▶ **What you are asked to do**:
Swap "Open" for "Activate" everywhere it occurs in the items below, and reproduce every item with no other change.

Records of locating words and elements:
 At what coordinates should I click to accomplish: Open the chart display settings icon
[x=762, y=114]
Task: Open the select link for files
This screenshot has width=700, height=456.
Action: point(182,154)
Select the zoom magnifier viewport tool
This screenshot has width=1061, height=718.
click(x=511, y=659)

▶ **Output**:
 At what coordinates should I click to accomplish: Activate the chart display settings icon
[x=762, y=114]
Task: Activate the select link for files
This screenshot has width=700, height=456.
Action: point(182,154)
Select the zoom magnifier viewport tool
This screenshot has width=1061, height=718.
click(x=511, y=659)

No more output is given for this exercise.